FRAGMENTO PROPORCIONADO:
-*-
No es ningún secreto que eso que llaman “polarización” se traduce casi siempre en una infantilización del discurso, con la consecuencia inevitable de que todos acabamos hablando o para el coro, o para la pared.
Una consecuencia es, por ejemplo, suponer que lo que funciona a corto plazo va a hacerlo también a largo. Parece claro que si uno pide un crédito crecido, se despide del trabajo y se va a las Seychelles a todo plan, va a pasar unos días estupendos, pero no le arriendo la ganancia cuando se acabe el dinero. Pero una actitud semejante tiene hoy mismo un gran predicamento en las urnas.
Otra muy común es pensar que si algo se considera bueno en alguna proporción, debe ser aún mejor en proporciones mayores hasta el infinito. O, dicho en castizo, que tanto da ocho que ochenta. Cualquier cocinero o químico sabe que la dosis hace el veneno, y que lo poco agrada y lo mucho enfada y, sin embargo, ahora solo se conciben los extremos, de modo que la única alternativa a cerrar un país a cal y canto es que entren en él todos los que deseen y unos pocos más.
Lo mismo parece suceder con la espinosa cuestión de la propiedad, donde pretenden que elijamos entre la abolición de la misma (“no tendrás nada y serás feliz”) o su concentración en manos de un grupo ínfimo. Elige, susto o muerte.
El vicepresidente de la Junta de Castilla y León, el ‘voxero’ Juan García-Gallardo, ha desatado una insólita tormenta en X, antes Twitter, con un comentario alusivo al último informe del Banco de España según el cual los jóvenes son cada vez más pobres mientras que el patrimonio de los jubilados asciende fulgurante.
-*-
TU TAREA: En el fragmento sobre la polarización, ¿qué cargo ocupa Juan García-Gallardo?

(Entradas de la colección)
-*-
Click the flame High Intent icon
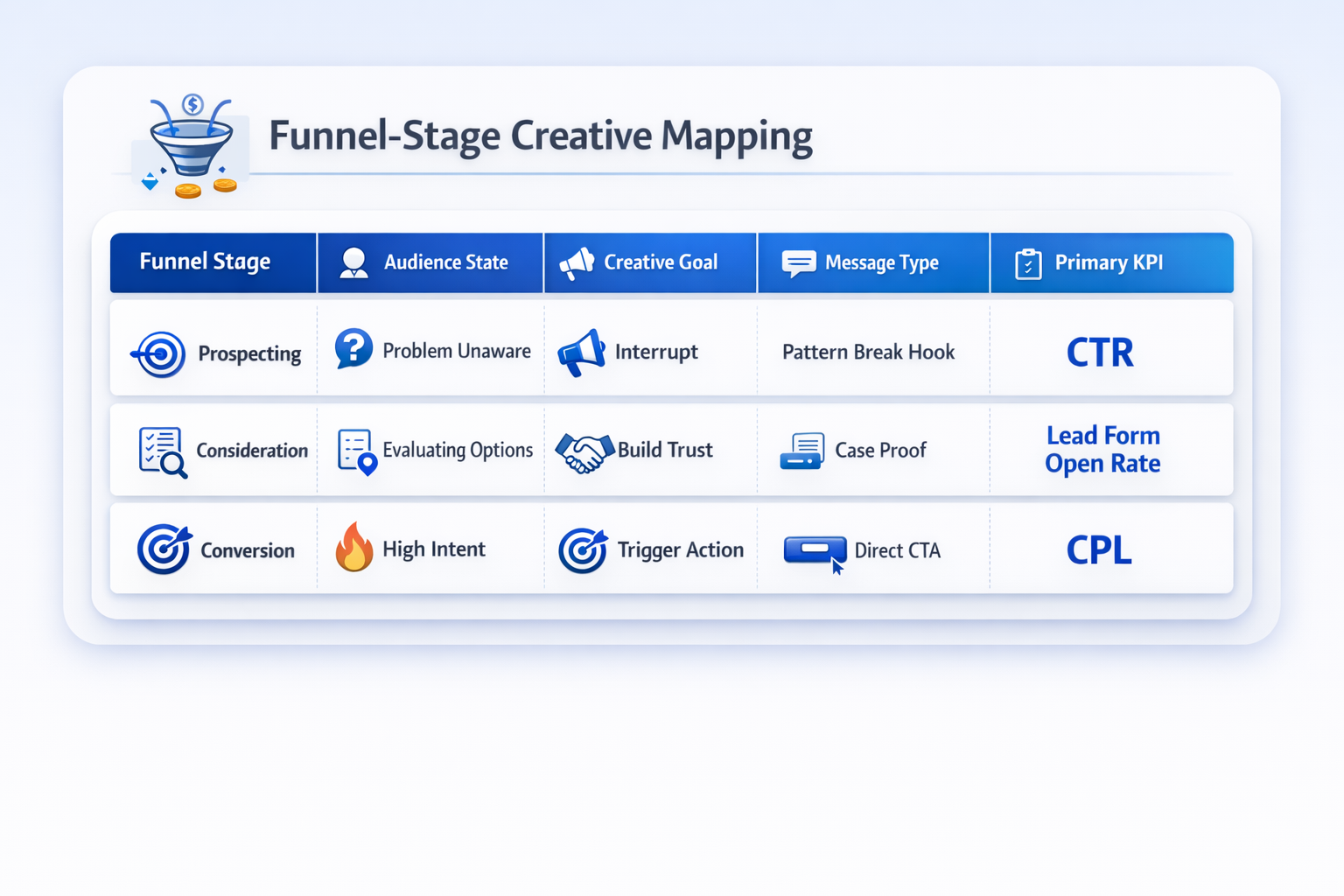 354,549
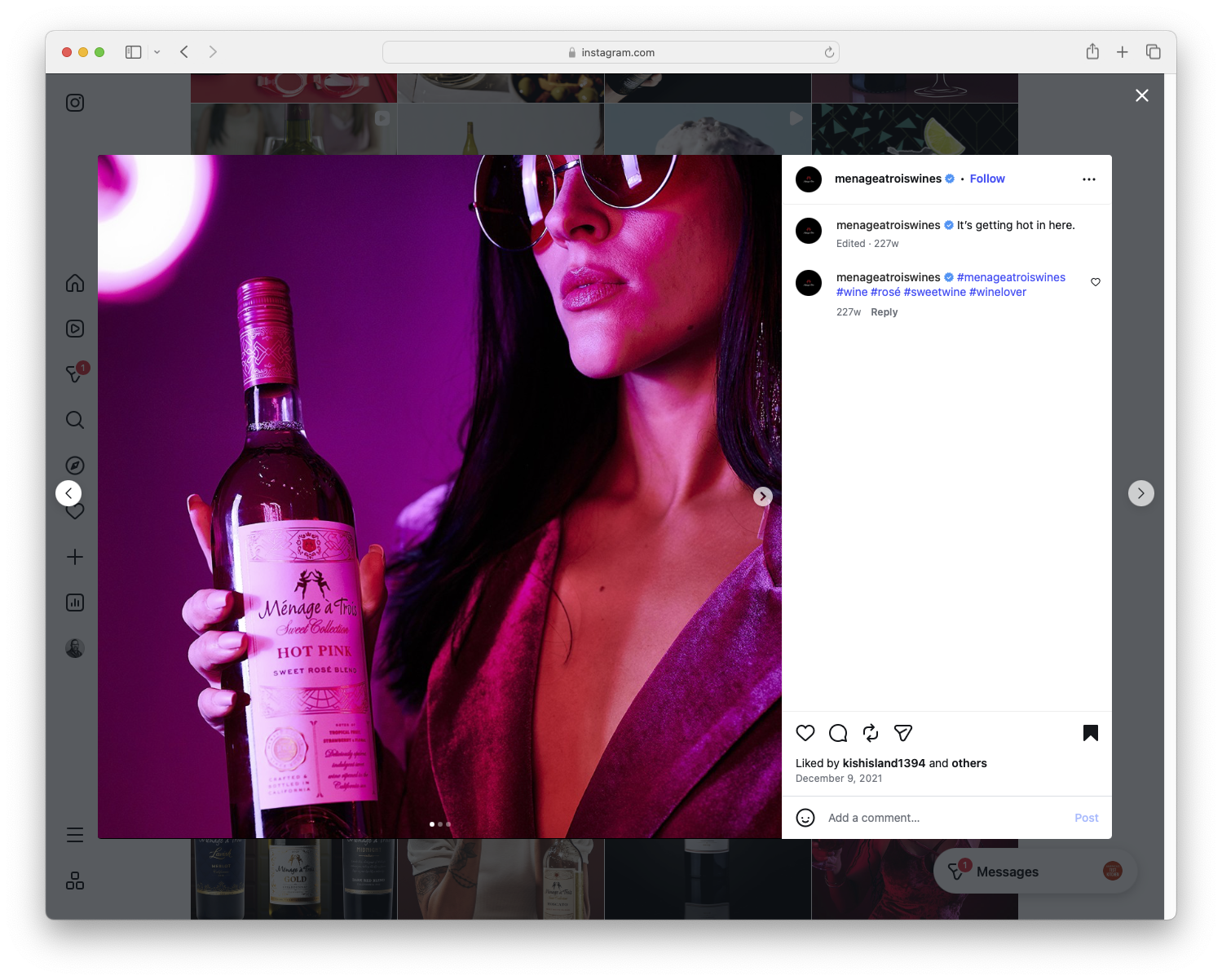Viewport: 1222px width, 980px height.
Task: Like the post with the heart icon
Action: coord(805,733)
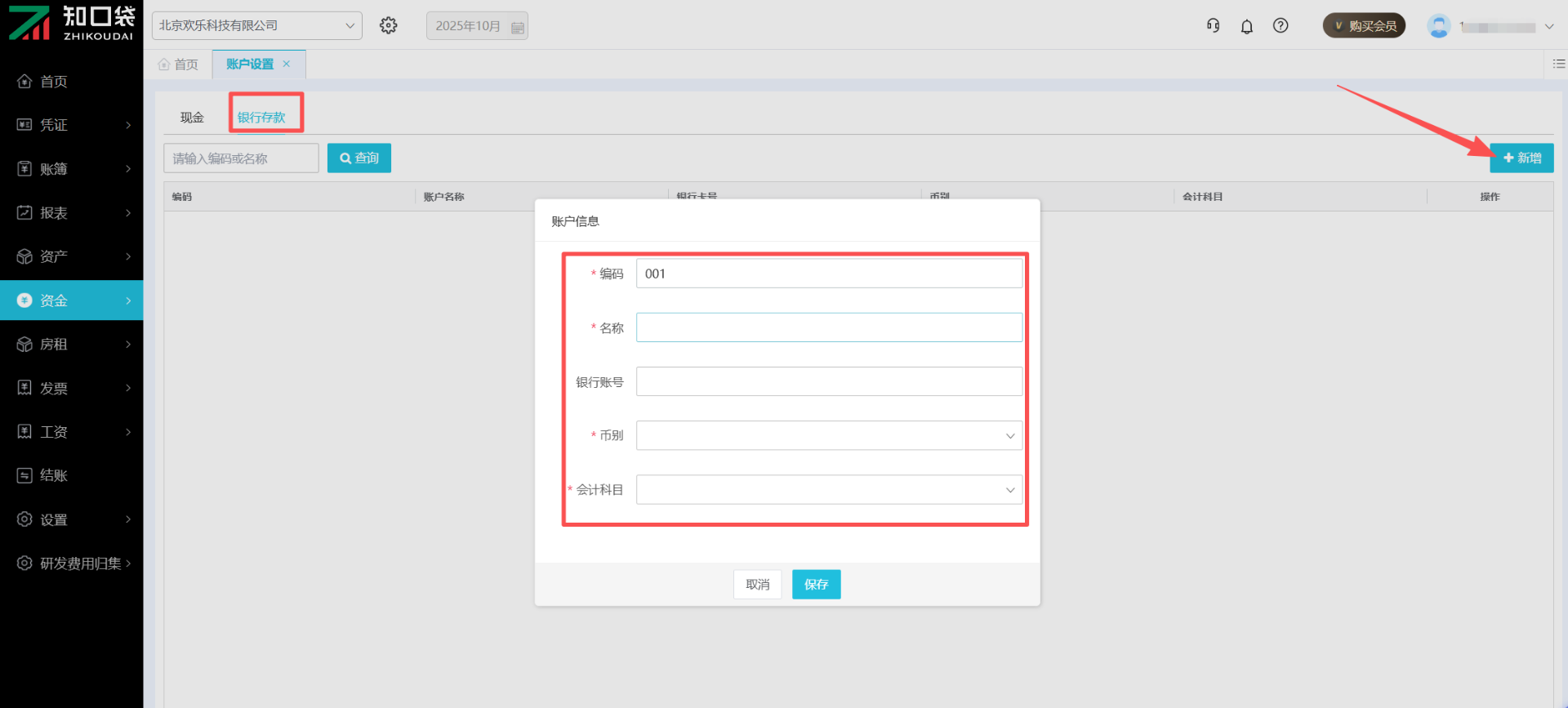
-*-
RESULTADO ESPERADO: Es vicepresidente de la Junta de Castilla y León.